= Beginning of Section =
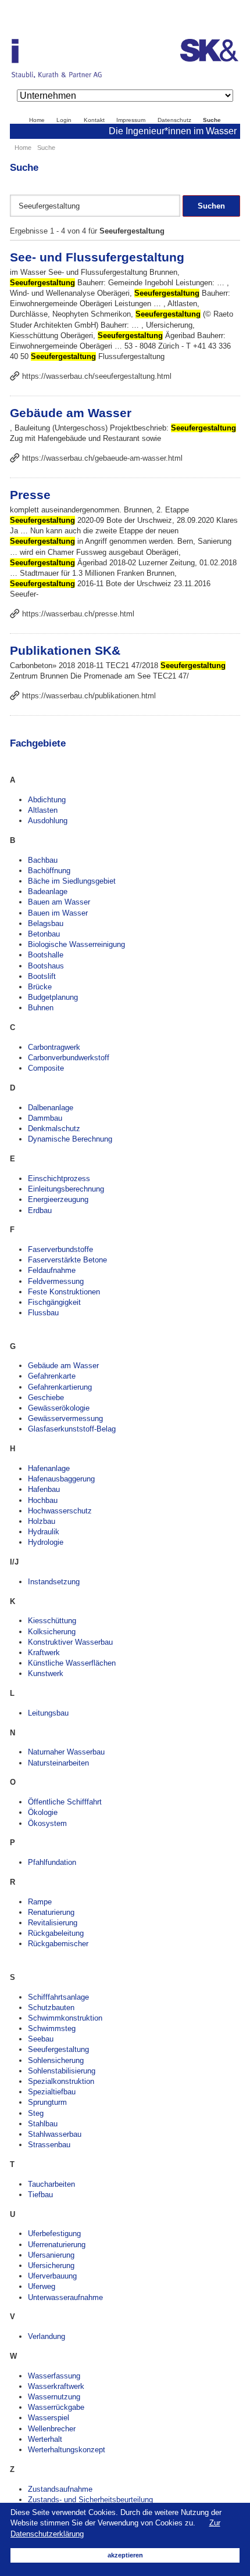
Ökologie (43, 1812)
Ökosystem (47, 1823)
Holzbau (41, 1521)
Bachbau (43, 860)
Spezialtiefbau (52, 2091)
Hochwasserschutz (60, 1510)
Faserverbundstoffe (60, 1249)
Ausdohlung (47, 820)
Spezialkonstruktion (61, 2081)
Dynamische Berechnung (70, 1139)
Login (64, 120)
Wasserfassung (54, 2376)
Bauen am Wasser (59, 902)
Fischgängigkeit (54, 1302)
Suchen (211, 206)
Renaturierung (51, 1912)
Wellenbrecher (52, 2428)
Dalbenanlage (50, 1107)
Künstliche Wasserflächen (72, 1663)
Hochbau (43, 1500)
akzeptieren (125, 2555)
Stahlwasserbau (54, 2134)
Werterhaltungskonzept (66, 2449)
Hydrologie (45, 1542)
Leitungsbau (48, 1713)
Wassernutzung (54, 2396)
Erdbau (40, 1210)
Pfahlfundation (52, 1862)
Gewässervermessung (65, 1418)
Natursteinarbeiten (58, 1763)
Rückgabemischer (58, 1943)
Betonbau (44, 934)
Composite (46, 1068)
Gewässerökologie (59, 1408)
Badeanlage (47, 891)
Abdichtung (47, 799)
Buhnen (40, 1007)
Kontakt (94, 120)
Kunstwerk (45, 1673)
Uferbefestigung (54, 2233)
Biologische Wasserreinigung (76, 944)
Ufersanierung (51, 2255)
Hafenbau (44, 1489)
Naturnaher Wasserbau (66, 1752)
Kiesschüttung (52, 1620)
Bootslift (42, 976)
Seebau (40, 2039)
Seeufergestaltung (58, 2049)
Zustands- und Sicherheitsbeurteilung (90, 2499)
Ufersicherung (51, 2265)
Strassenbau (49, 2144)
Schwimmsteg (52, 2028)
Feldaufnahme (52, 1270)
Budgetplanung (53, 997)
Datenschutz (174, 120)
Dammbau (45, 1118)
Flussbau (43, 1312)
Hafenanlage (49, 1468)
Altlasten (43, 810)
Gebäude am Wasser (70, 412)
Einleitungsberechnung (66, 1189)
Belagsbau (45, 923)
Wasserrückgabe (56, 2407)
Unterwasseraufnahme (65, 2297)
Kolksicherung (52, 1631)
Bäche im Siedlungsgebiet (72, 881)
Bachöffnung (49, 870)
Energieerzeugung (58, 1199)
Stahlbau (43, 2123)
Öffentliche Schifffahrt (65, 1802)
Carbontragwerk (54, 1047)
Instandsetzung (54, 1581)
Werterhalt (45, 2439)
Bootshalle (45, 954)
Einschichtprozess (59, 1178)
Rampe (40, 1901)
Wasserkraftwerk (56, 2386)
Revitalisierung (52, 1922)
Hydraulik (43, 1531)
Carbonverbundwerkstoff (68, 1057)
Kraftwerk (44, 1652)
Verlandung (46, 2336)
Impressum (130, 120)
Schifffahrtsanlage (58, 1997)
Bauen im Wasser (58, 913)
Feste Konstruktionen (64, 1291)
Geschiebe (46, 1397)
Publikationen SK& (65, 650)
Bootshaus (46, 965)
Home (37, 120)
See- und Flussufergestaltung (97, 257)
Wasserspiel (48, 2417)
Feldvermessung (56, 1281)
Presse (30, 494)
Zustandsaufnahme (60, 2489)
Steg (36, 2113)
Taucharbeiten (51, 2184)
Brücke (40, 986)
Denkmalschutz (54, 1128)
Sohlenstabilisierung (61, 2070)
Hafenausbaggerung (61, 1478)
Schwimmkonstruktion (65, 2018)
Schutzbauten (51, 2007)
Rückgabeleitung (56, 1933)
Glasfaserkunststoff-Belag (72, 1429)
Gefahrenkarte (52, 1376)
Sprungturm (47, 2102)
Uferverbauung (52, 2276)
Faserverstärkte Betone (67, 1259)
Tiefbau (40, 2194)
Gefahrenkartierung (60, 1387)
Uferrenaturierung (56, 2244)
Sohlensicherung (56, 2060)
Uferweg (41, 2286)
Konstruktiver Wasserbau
= End of Section =
Task:
Nothing but the lines from the first line of the records above to the line with "Bootslift (42, 976)", inclusive, should be transcribed exactly, and the pictures must be left out.

Solution for this problem:
Ökologie (43, 1812)
Ökosystem (47, 1823)
Holzbau (41, 1521)
Bachbau (43, 860)
Spezialtiefbau (52, 2091)
Hochwasserschutz (60, 1510)
Faserverbundstoffe (60, 1249)
Ausdohlung (47, 820)
Spezialkonstruktion (61, 2081)
Dynamische Berechnung (70, 1139)
Login (64, 120)
Wasserfassung (54, 2376)
Bauen am Wasser (59, 902)
Fischgängigkeit (54, 1302)
Suchen (211, 206)
Renaturierung (51, 1912)
Wellenbrecher (52, 2428)
Dalbenanlage (50, 1107)
Künstliche Wasserflächen (72, 1663)
Hochbau (43, 1500)
akzeptieren (125, 2555)
Stahlwasserbau (54, 2134)
Werterhaltungskonzept (66, 2449)
Hydrologie (45, 1542)
Leitungsbau (48, 1713)
Wassernutzung (54, 2396)
Erdbau (40, 1210)
Pfahlfundation (52, 1862)
Gewässervermessung (65, 1418)
Natursteinarbeiten (58, 1763)
Rückgabemischer (58, 1943)
Betonbau (44, 934)
Composite (46, 1068)
Gewässerökologie (59, 1408)
Badeanlage (47, 891)
Abdichtung (47, 799)
Buhnen (40, 1007)
Kontakt (94, 120)
Kunstwerk (45, 1673)
Uferbefestigung (54, 2233)
Biologische Wasserreinigung (76, 944)
Ufersanierung (51, 2255)
Hafenbau (44, 1489)
Naturnaher Wasserbau (66, 1752)
Kiesschüttung (52, 1620)
Bootslift (42, 976)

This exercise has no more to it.